The S&P 500 wavered with modest losses on Tuesday, losing 0.3% as the current geopolitical uncertainty helped restrain risk sentiment. The Dow Jones Industrial Average (-0.4%) and Russell 2000 (-0.3%) posted comparable declines, while the Nasdaq Composite (unch) fared better amid strength in the semiconductor space.
Within the stock market, all 11 S&P 500 sectors still finished lower in a lackluster session. The real estate sector (-1.2%) was today’s weakest performer, followed by the consumer staples (-0.7%) and financials (-0.7%) sectors. A fade into the close pushed the communication services (-0.04%), information technology (-0.1%), and industrials (-0.1%) sectors into negative territory.
U.S. Treasuries finished the tight-ranged session little changed. The 2-yr yield remained at 1.54%, the 10-yr yield increased two basis points to 1.83%. The U.S. Dollar Index increased 0.4% to 97.02.
• The ISM Non-Manufacturing Index for December registered a 55.0% reading (Briefing.com consensus 54.3%), up from 53.9% in November and the fastest pace since August 2019.
o The key takeaway from the report is that it is not as encouraging as it appears at first blush. The pace of new orders, new export orders, and employment all slowed; meanwhile, the backlog of orders contracted at a faster pace than November.

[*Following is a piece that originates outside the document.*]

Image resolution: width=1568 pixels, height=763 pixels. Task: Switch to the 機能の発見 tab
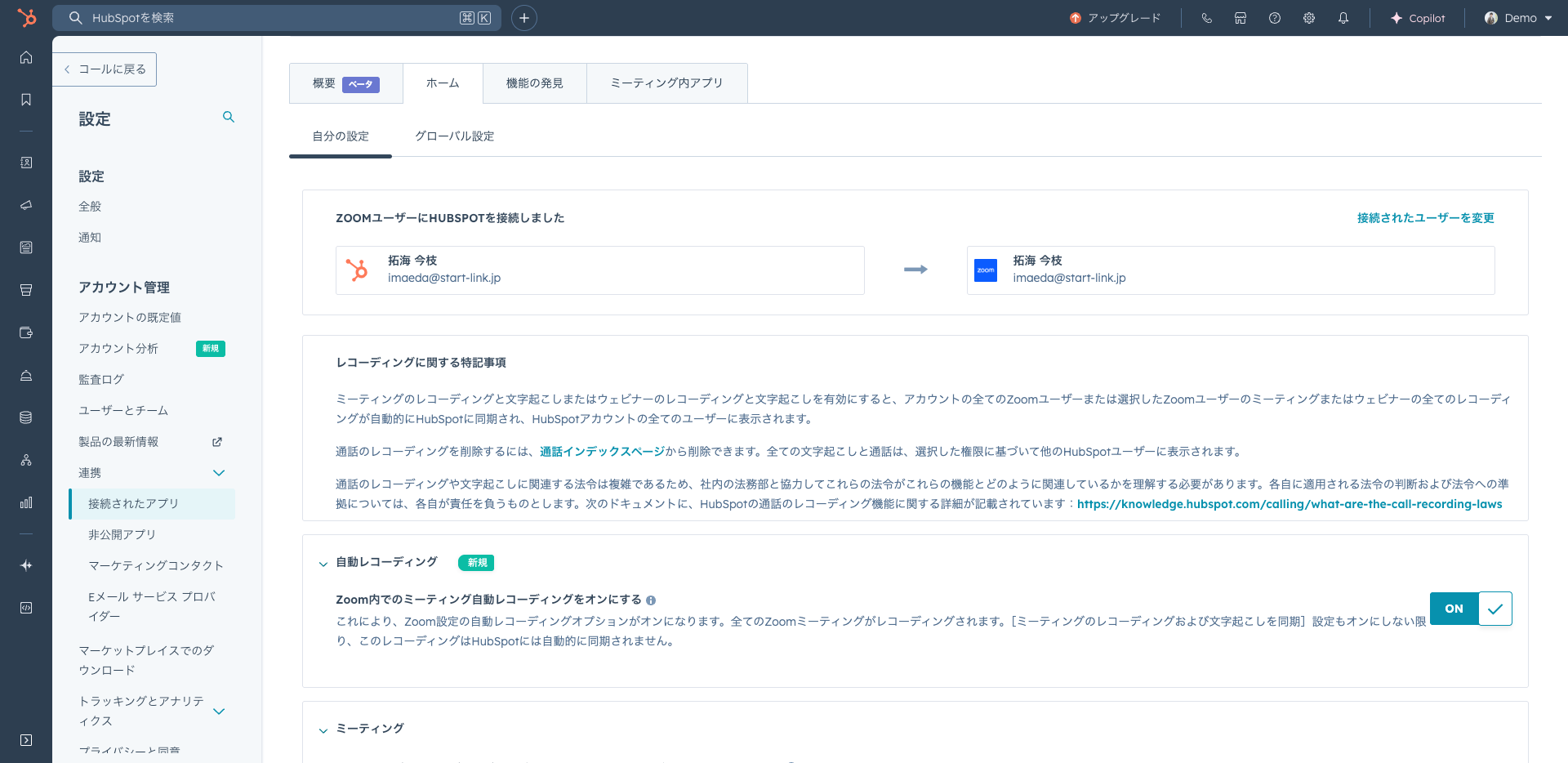pos(534,83)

• Factory Orders declined 0.7% m/m in November (Briefing.com consensus -0.8%) following a downwardly revised 0.2% increase (from 0.3%) in October. Shipments were up 0.3% following a 0.1% increase in October.
o The key takeaway from the report is that it reflects the soft conditions for the manufacturing sector. On a year-to-date basis, orders for durable goods were down 1.3% not seasonally adjusted while orders for nondurable goods were down 0.1%.

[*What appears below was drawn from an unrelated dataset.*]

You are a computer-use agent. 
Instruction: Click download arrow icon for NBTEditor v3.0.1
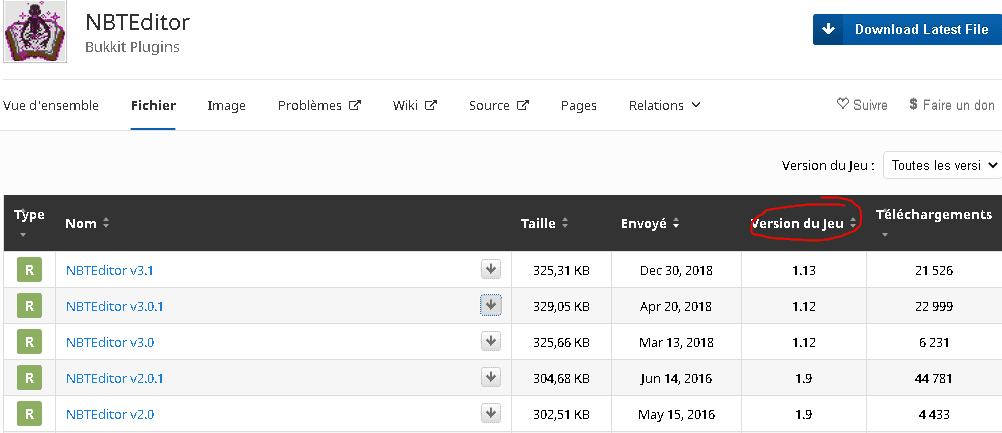pyautogui.click(x=490, y=305)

• The trade deficit narrowed to $43.1 billion in November (Briefing.com consensus -$43.5 billion) from an upwardly revised $46.9 billion (from -$47.2 bln) in October.
o The key takeaway from the report is that the real trade deficit of $75.25 billion left the fourth quarter average 9% below the third quarter average, which will be a positive input for Q4 GDP growth forecasts.